Skip to content

As a developer, have you ever been confused by these numerous codes?

  • When users register, should the country list show CN or CHN?
  • For multilingual translation (i18n), should folders be named zh or zh-CN?
  • When handling video subtitles, standards require unfamiliar three-letter codes—sometimes zho, other times chi—what's the difference?
  • And what about seemingly random time zone identifiers like Asia/Shanghai?

After reading this, you'll fully understand the logic behind these codes and confidently use them correctly in your projects.

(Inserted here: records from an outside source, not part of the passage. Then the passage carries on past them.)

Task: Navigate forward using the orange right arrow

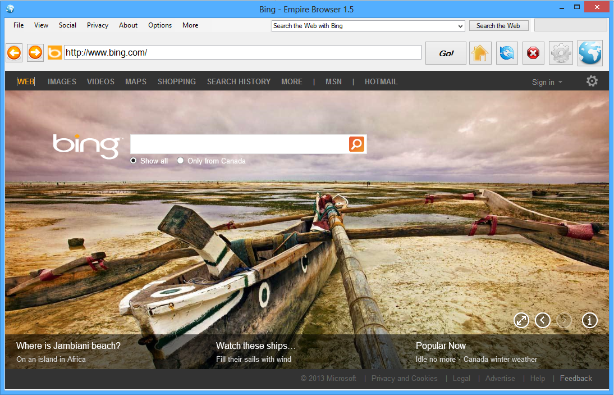Action: [x=34, y=52]

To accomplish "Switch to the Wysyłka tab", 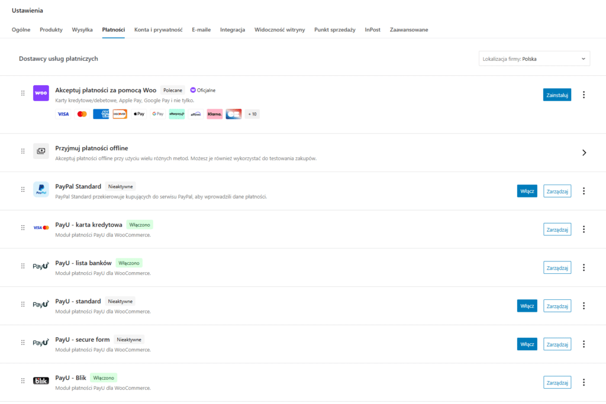I will [82, 30].
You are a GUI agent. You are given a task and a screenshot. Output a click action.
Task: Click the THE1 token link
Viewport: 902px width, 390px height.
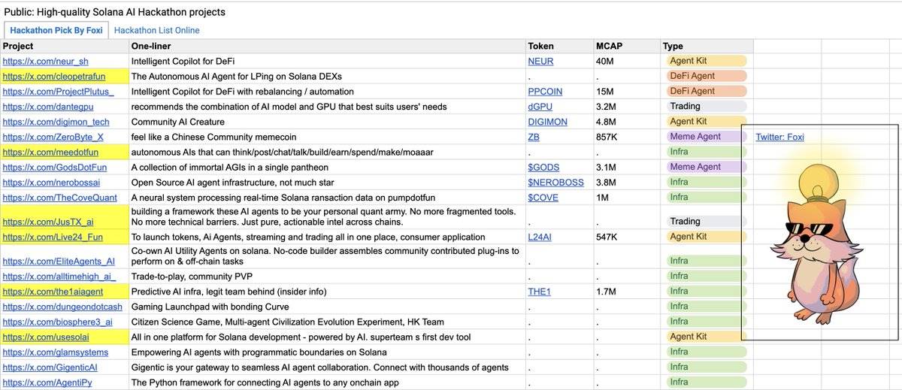pyautogui.click(x=540, y=292)
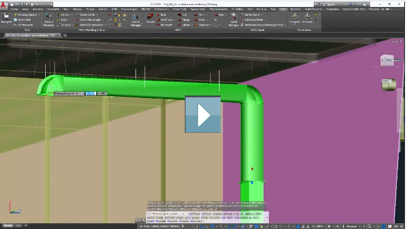Open the Product Hierarchy tool
The image size is (406, 229).
pyautogui.click(x=49, y=20)
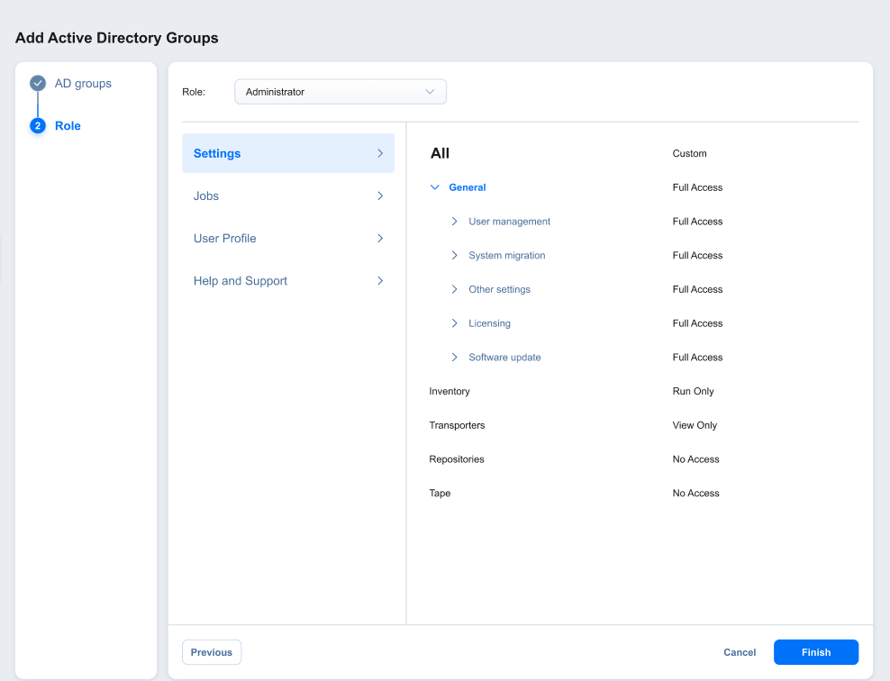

Core Idea: Divide and Conquer

These standards seem confusing because we try to understand them with a vague concept of "region." But the principle in the computer world is precision. Therefore, international standards organizations "divide and conquer" the fuzzy concept of "region," breaking it down into specific, orthogonal (mutually independent) dimensions, each with its own gold standard.

Our journey begins by understanding these dimensions.


1. Geographic Location: Where Am I? - ISO 3166-1

This is the foundation of all codes, answering the simplest question: "What is this country/region?"

  • Standard Name: ISO 3166-1
  • Core Mission: Provide unique identifiers for countries and regions worldwide.
  • Main Formats:
    • alpha-2 (two-letter code): e.g., US, CN, JP. This is the most common and universal form.
    • alpha-3 (three-letter code): e.g., USA, CHN, JPN. More readable, often used in data statistics and official documents.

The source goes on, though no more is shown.